**Written request**. Can you retype every line of the listing below without changing a single character?

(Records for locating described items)
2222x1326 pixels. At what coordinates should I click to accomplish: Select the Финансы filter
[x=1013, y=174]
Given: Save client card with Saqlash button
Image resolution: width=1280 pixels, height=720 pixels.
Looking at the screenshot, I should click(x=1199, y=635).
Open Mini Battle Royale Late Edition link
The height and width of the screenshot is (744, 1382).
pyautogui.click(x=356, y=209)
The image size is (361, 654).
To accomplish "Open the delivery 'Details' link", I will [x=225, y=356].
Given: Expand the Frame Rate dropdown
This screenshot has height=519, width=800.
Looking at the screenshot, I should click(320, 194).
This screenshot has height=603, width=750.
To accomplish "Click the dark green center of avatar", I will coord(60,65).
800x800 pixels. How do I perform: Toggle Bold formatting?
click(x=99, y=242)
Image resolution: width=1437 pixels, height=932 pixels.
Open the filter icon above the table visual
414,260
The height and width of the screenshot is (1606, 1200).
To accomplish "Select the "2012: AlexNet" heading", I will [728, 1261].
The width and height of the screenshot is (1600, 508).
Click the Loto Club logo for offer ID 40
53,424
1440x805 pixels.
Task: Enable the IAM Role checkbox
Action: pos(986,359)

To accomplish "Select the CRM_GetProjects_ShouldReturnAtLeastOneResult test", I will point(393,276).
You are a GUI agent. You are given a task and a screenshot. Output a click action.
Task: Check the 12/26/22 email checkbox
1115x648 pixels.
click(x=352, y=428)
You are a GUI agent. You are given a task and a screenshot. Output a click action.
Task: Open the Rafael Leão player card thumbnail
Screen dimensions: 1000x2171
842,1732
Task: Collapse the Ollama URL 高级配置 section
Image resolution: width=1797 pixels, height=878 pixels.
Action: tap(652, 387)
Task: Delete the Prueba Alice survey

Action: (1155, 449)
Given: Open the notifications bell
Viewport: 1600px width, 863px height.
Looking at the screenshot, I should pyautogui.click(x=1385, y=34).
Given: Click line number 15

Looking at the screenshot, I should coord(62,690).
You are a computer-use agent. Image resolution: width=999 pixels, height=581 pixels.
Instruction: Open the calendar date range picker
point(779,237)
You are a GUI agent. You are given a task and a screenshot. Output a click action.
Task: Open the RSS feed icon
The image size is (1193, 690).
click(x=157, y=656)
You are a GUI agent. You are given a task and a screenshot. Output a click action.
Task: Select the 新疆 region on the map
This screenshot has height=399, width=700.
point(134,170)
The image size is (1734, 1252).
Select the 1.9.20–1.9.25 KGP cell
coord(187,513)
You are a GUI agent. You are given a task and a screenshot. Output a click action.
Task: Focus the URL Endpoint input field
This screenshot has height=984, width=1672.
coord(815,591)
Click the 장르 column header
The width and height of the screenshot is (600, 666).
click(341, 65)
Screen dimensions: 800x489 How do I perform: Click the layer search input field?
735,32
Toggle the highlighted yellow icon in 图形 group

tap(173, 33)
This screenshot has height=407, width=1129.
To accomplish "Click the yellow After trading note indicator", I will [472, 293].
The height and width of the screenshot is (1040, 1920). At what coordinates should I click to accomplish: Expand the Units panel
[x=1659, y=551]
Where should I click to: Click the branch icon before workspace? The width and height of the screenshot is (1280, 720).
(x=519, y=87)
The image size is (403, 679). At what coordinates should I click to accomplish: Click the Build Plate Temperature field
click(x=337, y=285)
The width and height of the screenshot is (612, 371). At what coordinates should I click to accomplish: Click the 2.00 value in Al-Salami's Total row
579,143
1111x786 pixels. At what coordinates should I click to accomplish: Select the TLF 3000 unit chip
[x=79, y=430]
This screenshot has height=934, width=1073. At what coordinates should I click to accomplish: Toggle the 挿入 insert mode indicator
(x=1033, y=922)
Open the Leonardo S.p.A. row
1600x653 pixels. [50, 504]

**Finished answer**.
2222x1326 pixels. At what coordinates should I click to accomplish: Select the Финансы filter
[x=1013, y=174]
Given: Save client card with Saqlash button
Image resolution: width=1280 pixels, height=720 pixels.
Looking at the screenshot, I should click(x=1199, y=635).
Open Mini Battle Royale Late Edition link
The height and width of the screenshot is (744, 1382).
pyautogui.click(x=356, y=209)
The image size is (361, 654).
To accomplish "Open the delivery 'Details' link", I will [x=225, y=356].
Given: Expand the Frame Rate dropdown
This screenshot has height=519, width=800.
Looking at the screenshot, I should click(320, 194).
This screenshot has height=603, width=750.
To accomplish "Click the dark green center of avatar", I will coord(60,65).
800x800 pixels. How do I perform: Toggle Bold formatting?
click(x=99, y=242)
Image resolution: width=1437 pixels, height=932 pixels.
Open the filter icon above the table visual
414,260
The height and width of the screenshot is (1606, 1200).
To accomplish "Select the "2012: AlexNet" heading", I will [728, 1261].
The width and height of the screenshot is (1600, 508).
Click the Loto Club logo for offer ID 40
53,424
1440x805 pixels.
Task: Enable the IAM Role checkbox
Action: pos(986,359)

To accomplish "Select the CRM_GetProjects_ShouldReturnAtLeastOneResult test", I will point(393,276).
You are a GUI agent. You are given a task and a screenshot. Output a click action.
Task: Check the 12/26/22 email checkbox
1115x648 pixels.
click(x=352, y=428)
You are a GUI agent. You are given a task and a screenshot. Output a click action.
Task: Open the Rafael Leão player card thumbnail
Screen dimensions: 1000x2171
842,1732
Task: Collapse the Ollama URL 高级配置 section
Image resolution: width=1797 pixels, height=878 pixels.
Action: tap(652, 387)
Task: Delete the Prueba Alice survey

Action: (1155, 449)
Given: Open the notifications bell
Viewport: 1600px width, 863px height.
Looking at the screenshot, I should pyautogui.click(x=1385, y=34).
Given: Click line number 15

Looking at the screenshot, I should coord(62,690).
You are a computer-use agent. Image resolution: width=999 pixels, height=581 pixels.
Instruction: Open the calendar date range picker
point(779,237)
You are a GUI agent. You are given a task and a screenshot. Output a click action.
Task: Open the RSS feed icon
The image size is (1193, 690).
click(x=157, y=656)
You are a GUI agent. You are given a task and a screenshot. Output a click action.
Task: Select the 新疆 region on the map
This screenshot has height=399, width=700.
point(134,170)
The image size is (1734, 1252).
Select the 1.9.20–1.9.25 KGP cell
coord(187,513)
You are a GUI agent. You are given a task and a screenshot. Output a click action.
Task: Focus the URL Endpoint input field
This screenshot has height=984, width=1672.
coord(815,591)
Click the 장르 column header
The width and height of the screenshot is (600, 666).
click(341, 65)
Screen dimensions: 800x489 How do I perform: Click the layer search input field?
735,32
Toggle the highlighted yellow icon in 图形 group

tap(173, 33)
This screenshot has height=407, width=1129.
To accomplish "Click the yellow After trading note indicator", I will [472, 293].
The height and width of the screenshot is (1040, 1920). At what coordinates should I click to accomplish: Expand the Units panel
[x=1659, y=551]
Where should I click to: Click the branch icon before workspace? The width and height of the screenshot is (1280, 720).
(x=519, y=87)
The image size is (403, 679). At what coordinates should I click to accomplish: Click the Build Plate Temperature field
click(x=337, y=285)
The width and height of the screenshot is (612, 371). At what coordinates should I click to accomplish: Click the 2.00 value in Al-Salami's Total row
579,143
1111x786 pixels. At what coordinates should I click to accomplish: Select the TLF 3000 unit chip
[x=79, y=430]
This screenshot has height=934, width=1073. At what coordinates should I click to accomplish: Toggle the 挿入 insert mode indicator
(x=1033, y=922)
Open the Leonardo S.p.A. row
1600x653 pixels. [50, 504]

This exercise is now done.